The importance of startup and liveness probes in Kubernetes

How to configure them properly— lessons learned from the real live project deployment problems

Przemysław Żochowski
10 min readJan 12, 2022
DevOps culture delivery circle

Once upon a time… the deployment story begins

The whole story began with the request to set up 3 separate environments for a new product being shipped for one of our clients. It was a classic application with front-end and back-end layer communicating over HTTP with the use of REST architectural style. The back-end was supposed to have a database connection to client’s database over public internet. Additionally, a decision was taken to use Keycloak to cover security and authentication management aspects. Further technicalities are irrelevant for this case, but counting other factors in, the team has decided the following :

  • 3 separate environments (dev, staging, prod) for front-end, back-end and keycloak services will have to be established, resulting in total 9 pods to be deployed and maintainedall had separate ingress and domain name created and assigned;
  • all environment will be deployed on the Google Kubernetes Engine cluster;

Moreover, it is worth to mention other circumstances and factors that came into play during the work on the deployment:

  • initially the cluster consisted of 5 quite powerful nodes;
  • there were lots of other containerized application in pods hosted on the nodes;
  • the above mentioned environments were brought up to life one after another over a couple of days;
  • the keycloak and backend pods were part of a single deployment, so during the deploy stage of pipeline if one of those was not deployed successfully the helm upgrade/install failed;
  • deployment for dev environment was triggered automatically with every merge to the main branch, whereas deployments to staging and prod were triggered on demand from the same branch. Changes were simply promoted to other environments when passed the tests in the previous one;

Along with the deployments, which I focused on, the project was under intense development due to the deadlines. This resulted in plenty of commits and merge requests to the main branch each day, consequently triggering plenty of deployments. Even the keycloak service was heavily customised.

The beginning of unexpected problems

The problems started when a decision was taken to decrease the number of nodes in the cluster from 5 to 3. The main reasoning behind it was to use node’s CPU and available memory in more effective way. With 5 nodes, the average CPU and memory usage of every node was not exceeding 20%, except for the occasional peaks. With the decreased amount of nodes a better usage of resources was expected. That was about the time, when our team was ready to deploy the production environment for the first time. After changes on the staging environment were accepted by the client, we were happy to promote the changes to the production one and deploy it for the first time.

I didn’t expect any problem as the helm template for the production environment did not differ from the staging one, when it comes to infrastructural aspects. Unlucky for me, Kubernetes scheduler has decided to place it on the same node, where the dev environment had been placed. It is not surprising though, since now we had only 3 nodes. Additionally, as mentioned earlier, there were other applications outside of our project, which were using the cluster resources. I was surprised to be informed by GitLab CI/CD that my deployment to production has failed. I rushed to k9s ( my favourite console tool to monitor the state of your Kubernetes cluster) to see what happened. I noticed that not only the production environment has not been deployed, now the keycloak on dev environment was not healthy and restarting.

Definitions of startup and liveness probes

Before we dive in to the rest of the story, I would like to present a few definitions, which I refer to a lot moving forward. You can skip this section if You are perfectly familiar with them.

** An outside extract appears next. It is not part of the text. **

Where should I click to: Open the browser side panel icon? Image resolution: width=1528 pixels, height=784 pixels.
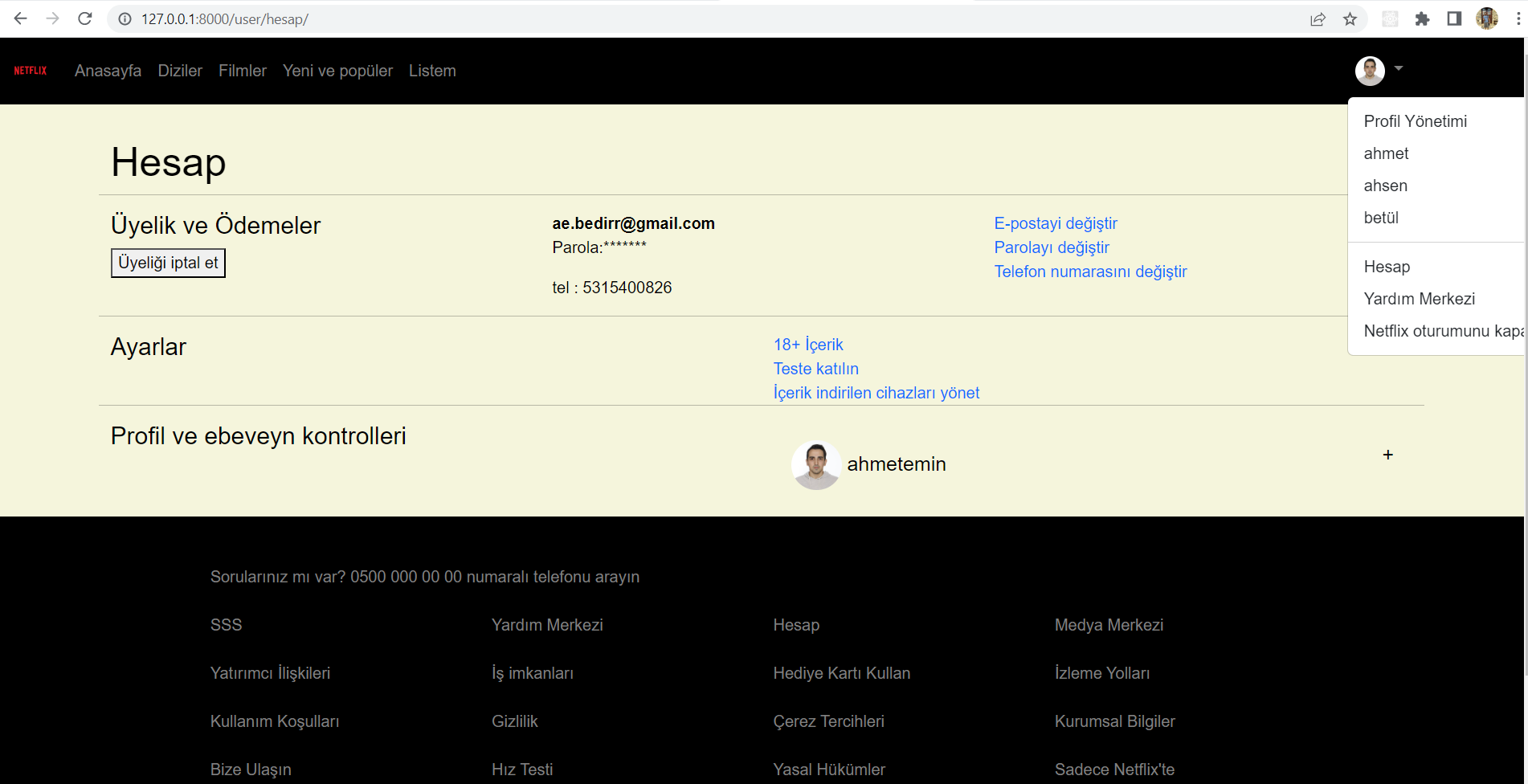point(1454,19)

Startup probe is a great choice for container that takes a long time to start or… when You have a few pods starting at the same time on the same node as a part of deployment and they are fighting for nodes’ resources. In such cases their startup might be slowed down.

Liveness probe, as the name suggests, is used to check whether our applications is still working properly or if it is stuck in some kind of a deadlock situation and needs to be restarted.

They work sequentially, meaning that the liveness probe is activated only after the startup probe has been tested successfully. For the reference see the diagram below.

The process of performing startup and liveness probe by Kubernetes when starting the pod (readiness probe not included for brevity)

What is great about the startup probe is that as soon as the first one passes the check, a liveness probe takes over to check the health of the container.

I didn’t mention and include on the diagram the readiness probe, which is used to suspend the incoming traffic to our container until it’s ready. It is a good choice for containers, which load the database schema with initial data or pull the data from some external service after startup in order to be able to work and respond to requests. One thing we have to keep in mind, which was kind of counter-intuitive for me at first, is that liveness probes do not wait for the readiness probes to succeed.

Monitoring, analysing, changing — a golden circle to overcome problems

I tried to deploy to production once again. This time however, constantly monitoring the situation with the use of k9s. The deployment has started on the same node as before, while the dev keycloak was still restarting (my mistake that I did not try to fix that beforehand). I could see the 2 new pods being brought to live (backend and keycloak), but after a while I got some insight and a general overview of the situation:

  • the backend pod, which was relatively simple Spring Boot application has restarted for the first time;
  • both pods were fighting for the node’s CPU and memory resources — consequently their startup took a lot more than expected;
  • the increased CPU and memory usage on the node, did not allow the dev keycloak to restart properly as its startup was slowed down as well;

It became instantly obvious that the liveness probe for backend application was failing, which was causing an endless restart loop during the deployment. Those were the liveness probe settings for the backend application:

livenessProbe:
initialDelaySeconds: 60
periodSeconds: 5
timeoutSeconds: 1
failureThreshold: 1
successThreshold: 1

Maybe one minute was not enough for the app to start (however on localhost it was up and running within a few seconds)? I was justifying the long startup process by 2 factors:

  • connection over public internet to the client’s database takes more time than on localhost;
  • the fight for the resources by the pods;

Ok, so how about 120 seconds of delay for the liveness probe? One minute might not be enough, but 2 should do the job.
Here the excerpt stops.